- [About this exercise] For this exercise, write out exactly the lines from the line containing "Where should I click to: Select the 東証スタンダード" through the last line of the records, and no other lines.

- [Records provided]
● ● ● ●

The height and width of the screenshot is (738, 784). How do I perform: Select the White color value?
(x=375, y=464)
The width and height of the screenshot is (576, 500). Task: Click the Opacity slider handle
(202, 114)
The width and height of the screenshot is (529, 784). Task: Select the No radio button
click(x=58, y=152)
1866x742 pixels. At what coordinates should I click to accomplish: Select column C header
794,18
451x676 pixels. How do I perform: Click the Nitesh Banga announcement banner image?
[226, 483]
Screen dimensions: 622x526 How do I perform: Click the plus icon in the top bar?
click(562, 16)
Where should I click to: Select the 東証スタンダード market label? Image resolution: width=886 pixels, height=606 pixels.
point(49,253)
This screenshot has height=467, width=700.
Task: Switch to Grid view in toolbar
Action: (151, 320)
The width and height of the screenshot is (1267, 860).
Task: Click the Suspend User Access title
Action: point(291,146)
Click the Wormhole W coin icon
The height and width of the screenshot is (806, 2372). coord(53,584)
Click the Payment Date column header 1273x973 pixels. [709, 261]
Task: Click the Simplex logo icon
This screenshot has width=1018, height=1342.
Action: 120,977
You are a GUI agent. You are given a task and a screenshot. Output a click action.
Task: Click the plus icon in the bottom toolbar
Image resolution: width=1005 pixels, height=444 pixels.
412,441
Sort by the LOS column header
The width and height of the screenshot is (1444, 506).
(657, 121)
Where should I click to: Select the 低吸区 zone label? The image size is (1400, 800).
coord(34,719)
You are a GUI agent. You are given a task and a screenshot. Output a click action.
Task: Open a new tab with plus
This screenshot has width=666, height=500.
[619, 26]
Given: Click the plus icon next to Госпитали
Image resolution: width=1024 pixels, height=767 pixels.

● ● ● ●

- [Exercise solution]
Where should I click to: Select the 東証スタンダード market label? Image resolution: width=886 pixels, height=606 pixels.
point(49,253)
This screenshot has height=467, width=700.
Task: Switch to Grid view in toolbar
Action: (151, 320)
The width and height of the screenshot is (1267, 860).
Task: Click the Suspend User Access title
Action: point(291,146)
Click the Wormhole W coin icon
The height and width of the screenshot is (806, 2372). coord(53,584)
Click the Payment Date column header 1273x973 pixels. [709, 261]
Task: Click the Simplex logo icon
This screenshot has width=1018, height=1342.
Action: 120,977
You are a GUI agent. You are given a task and a screenshot. Output a click action.
Task: Click the plus icon in the bottom toolbar
Image resolution: width=1005 pixels, height=444 pixels.
412,441
Sort by the LOS column header
The width and height of the screenshot is (1444, 506).
(657, 121)
Where should I click to: Select the 低吸区 zone label? The image size is (1400, 800).
coord(34,719)
You are a GUI agent. You are given a task and a screenshot. Output a click action.
Task: Open a new tab with plus
This screenshot has width=666, height=500.
[619, 26]
Given: Click the plus icon next to Госпитали
Image resolution: width=1024 pixels, height=767 pixels.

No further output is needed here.